[Begin Selected excerpt]
When Chai Met Toast Is Coming Home To Kerala with Their New Single 'Dreamland' & Ensuing Album

As a precursor to their upcoming album Small Town, Big Love, Little Homes, Kerala-origin band When Chai Met Toast has released Dreamland, a multilingual track that offers a rooted yet fresh take on their signature Indian indie-folk sound.

In 2016, my brother attended a live music event in Kochi and came home raving about a Kerala-origin band. Named "When Chai Met Toast," the only place we could find their music back then was on SoundCloud. But I somehow found whatever was released on social media, Soundcloud, and grainy videos on YouTube, and started listening.

Soon enough, they were the music that resounded in my room. Dare I say, they might have been one of the first Indie Indian bands I obsessed over? It was unbelievable to me to hear a band whose lyrics were so relatable as a Malayali, yet so global in their sound. Suffice to say, I was an early fan.

By next year, When Chai Met Toast released their debut Joy of Little Things, a three-track EP. At the release event in Kochi (a small affair for an upcoming band) in 2017 at Café Papaya, they performed their track Beautiful World to an enraptured audience. In seeing them live, I knew I was bearing witness to the beginning of something incredible.
[End Selected excerpt]
[Begin Dataset records]
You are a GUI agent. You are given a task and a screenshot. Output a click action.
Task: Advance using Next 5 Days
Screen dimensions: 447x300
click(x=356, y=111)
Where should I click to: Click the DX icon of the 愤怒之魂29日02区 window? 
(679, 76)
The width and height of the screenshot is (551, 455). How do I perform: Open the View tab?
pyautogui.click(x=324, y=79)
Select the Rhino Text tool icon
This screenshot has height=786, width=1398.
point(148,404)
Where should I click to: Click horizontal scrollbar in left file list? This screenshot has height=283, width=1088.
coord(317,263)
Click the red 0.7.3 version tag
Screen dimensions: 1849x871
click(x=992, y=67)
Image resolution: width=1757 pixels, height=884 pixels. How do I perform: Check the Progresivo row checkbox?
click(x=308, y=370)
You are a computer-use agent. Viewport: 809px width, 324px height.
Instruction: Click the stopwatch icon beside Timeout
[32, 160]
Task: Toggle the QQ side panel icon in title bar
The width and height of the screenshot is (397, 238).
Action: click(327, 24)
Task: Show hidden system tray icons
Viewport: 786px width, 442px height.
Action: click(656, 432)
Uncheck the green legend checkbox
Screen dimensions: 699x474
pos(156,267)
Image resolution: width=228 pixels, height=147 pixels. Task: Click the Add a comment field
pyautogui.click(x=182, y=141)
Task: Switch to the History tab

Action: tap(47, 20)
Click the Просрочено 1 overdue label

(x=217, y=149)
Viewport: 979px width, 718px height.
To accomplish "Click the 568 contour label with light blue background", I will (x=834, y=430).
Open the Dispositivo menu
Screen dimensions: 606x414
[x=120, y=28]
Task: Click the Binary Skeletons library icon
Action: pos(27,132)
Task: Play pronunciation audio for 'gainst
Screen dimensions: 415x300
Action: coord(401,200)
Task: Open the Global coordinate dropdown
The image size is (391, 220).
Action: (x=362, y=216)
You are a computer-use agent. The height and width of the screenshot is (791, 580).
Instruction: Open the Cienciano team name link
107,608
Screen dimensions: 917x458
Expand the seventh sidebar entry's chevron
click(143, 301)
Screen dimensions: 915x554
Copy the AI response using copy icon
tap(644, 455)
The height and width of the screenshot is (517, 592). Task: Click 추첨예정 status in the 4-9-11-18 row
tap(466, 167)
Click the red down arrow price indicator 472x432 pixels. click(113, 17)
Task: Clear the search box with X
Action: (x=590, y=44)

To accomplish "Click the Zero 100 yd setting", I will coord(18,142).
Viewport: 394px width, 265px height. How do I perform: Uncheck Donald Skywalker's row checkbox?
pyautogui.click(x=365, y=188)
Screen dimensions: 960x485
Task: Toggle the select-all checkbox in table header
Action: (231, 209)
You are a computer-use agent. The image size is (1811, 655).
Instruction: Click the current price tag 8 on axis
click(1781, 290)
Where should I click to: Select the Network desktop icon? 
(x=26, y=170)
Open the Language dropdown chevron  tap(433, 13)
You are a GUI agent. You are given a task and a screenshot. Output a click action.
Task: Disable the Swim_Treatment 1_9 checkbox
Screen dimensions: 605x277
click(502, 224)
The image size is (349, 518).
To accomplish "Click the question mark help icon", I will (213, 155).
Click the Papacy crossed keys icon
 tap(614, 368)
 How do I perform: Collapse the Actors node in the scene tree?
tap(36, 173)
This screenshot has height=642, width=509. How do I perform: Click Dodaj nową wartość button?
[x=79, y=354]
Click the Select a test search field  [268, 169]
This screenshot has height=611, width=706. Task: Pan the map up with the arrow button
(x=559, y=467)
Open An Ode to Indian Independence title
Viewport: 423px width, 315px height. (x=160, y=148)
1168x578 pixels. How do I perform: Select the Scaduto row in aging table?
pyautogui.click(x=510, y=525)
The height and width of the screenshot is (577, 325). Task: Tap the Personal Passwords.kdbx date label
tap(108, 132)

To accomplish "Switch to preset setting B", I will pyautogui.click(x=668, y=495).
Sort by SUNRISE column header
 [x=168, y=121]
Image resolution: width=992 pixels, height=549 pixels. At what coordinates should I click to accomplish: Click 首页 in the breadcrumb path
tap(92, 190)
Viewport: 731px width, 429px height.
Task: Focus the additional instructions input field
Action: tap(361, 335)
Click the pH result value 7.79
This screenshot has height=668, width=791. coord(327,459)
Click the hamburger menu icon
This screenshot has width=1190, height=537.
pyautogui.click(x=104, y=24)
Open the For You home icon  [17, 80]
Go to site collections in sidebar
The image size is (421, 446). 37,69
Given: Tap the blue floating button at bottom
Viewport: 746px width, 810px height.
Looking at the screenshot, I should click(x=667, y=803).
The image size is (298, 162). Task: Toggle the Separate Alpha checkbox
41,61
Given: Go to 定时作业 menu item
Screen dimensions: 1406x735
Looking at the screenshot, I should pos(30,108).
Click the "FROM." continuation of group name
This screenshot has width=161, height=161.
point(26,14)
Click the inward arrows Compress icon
[End Dataset records]
Pick up the article about the band When Chai Met Toast after its final sentence and extend it.

Beautiful World would eventually turn out to be one of their breakout hits, and the EP a favourite among fans. Even to this day, those tracks are the ones that I still go back to. And that feeling I had back then was right, I had the honour to see When Chai Met Toast's music grow from Soundcloud and intimate gigs to being played to sold-out crowds across the world.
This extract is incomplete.